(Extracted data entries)

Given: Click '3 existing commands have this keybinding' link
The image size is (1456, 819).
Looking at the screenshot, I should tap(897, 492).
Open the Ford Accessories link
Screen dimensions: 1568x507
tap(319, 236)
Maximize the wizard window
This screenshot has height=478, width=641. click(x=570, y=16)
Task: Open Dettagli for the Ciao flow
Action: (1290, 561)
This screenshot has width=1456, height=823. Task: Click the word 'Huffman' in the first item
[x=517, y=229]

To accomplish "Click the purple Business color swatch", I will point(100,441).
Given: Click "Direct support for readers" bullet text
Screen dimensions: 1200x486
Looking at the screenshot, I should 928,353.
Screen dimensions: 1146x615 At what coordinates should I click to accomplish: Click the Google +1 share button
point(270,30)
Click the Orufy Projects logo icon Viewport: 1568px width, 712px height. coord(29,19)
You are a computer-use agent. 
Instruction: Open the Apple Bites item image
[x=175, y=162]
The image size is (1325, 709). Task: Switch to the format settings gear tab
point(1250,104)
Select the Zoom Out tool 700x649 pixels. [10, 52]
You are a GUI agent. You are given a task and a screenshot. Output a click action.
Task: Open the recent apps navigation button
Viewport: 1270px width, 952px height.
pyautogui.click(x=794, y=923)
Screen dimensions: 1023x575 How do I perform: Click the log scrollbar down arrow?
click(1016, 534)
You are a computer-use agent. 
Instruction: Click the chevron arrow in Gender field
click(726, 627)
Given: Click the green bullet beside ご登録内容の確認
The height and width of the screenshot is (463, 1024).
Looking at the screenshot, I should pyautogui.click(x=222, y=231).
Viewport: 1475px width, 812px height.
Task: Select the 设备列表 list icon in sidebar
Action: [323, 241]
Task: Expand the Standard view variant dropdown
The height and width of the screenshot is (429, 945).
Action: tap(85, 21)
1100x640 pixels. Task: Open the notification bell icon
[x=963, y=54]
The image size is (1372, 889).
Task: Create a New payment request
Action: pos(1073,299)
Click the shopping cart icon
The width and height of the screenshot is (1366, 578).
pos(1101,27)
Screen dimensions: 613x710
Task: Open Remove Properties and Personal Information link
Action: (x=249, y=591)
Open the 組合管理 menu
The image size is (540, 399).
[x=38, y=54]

§ **PROBLEM DESCRIPTION**:
Turn all of the data above into a numbered list, leaving out any blank lines.

§ **COMPLETE OUTPUT**:
1. Given: Click '3 existing commands have this keybinding' link
2. The image size is (1456, 819).
3. Looking at the screenshot, I should tap(897, 492).
4. Open the Ford Accessories link
5. Screen dimensions: 1568x507
6. tap(319, 236)
7. Maximize the wizard window
8. This screenshot has height=478, width=641. click(x=570, y=16)
9. Task: Open Dettagli for the Ciao flow
10. Action: (1290, 561)
11. This screenshot has width=1456, height=823. Task: Click the word 'Huffman' in the first item
12. [x=517, y=229]
13. To accomplish "Click the purple Business color swatch", I will point(100,441).
14. Given: Click "Direct support for readers" bullet text
15. Screen dimensions: 1200x486
16. Looking at the screenshot, I should 928,353.
17. Screen dimensions: 1146x615 At what coordinates should I click to accomplish: Click the Google +1 share button
18. point(270,30)
19. Click the Orufy Projects logo icon Viewport: 1568px width, 712px height. coord(29,19)
20. You are a computer-use agent. 
21. Instruction: Open the Apple Bites item image
22. [x=175, y=162]
23. The image size is (1325, 709). Task: Switch to the format settings gear tab
24. point(1250,104)
25. Select the Zoom Out tool 700x649 pixels. [10, 52]
26. You are a GUI agent. You are given a task and a screenshot. Output a click action.
27. Task: Open the recent apps navigation button
28. Viewport: 1270px width, 952px height.
29. pyautogui.click(x=794, y=923)
30. Screen dimensions: 1023x575 How do I perform: Click the log scrollbar down arrow?
31. click(1016, 534)
32. You are a computer-use agent. 
33. Instruction: Click the chevron arrow in Gender field
34. click(726, 627)
35. Given: Click the green bullet beside ご登録内容の確認
36. The height and width of the screenshot is (463, 1024).
37. Looking at the screenshot, I should pyautogui.click(x=222, y=231).
38. Viewport: 1475px width, 812px height.
39. Task: Select the 设备列表 list icon in sidebar
40. Action: [323, 241]
41. Task: Expand the Standard view variant dropdown
42. The height and width of the screenshot is (429, 945).
43. Action: tap(85, 21)
44. 1100x640 pixels. Task: Open the notification bell icon
45. [x=963, y=54]
46. The image size is (1372, 889).
47. Task: Create a New payment request
48. Action: pos(1073,299)
49. Click the shopping cart icon
50. The width and height of the screenshot is (1366, 578).
51. pos(1101,27)
52. Screen dimensions: 613x710
53. Task: Open Remove Properties and Personal Information link
54. Action: (x=249, y=591)
55. Open the 組合管理 menu
56. The image size is (540, 399).
57. [x=38, y=54]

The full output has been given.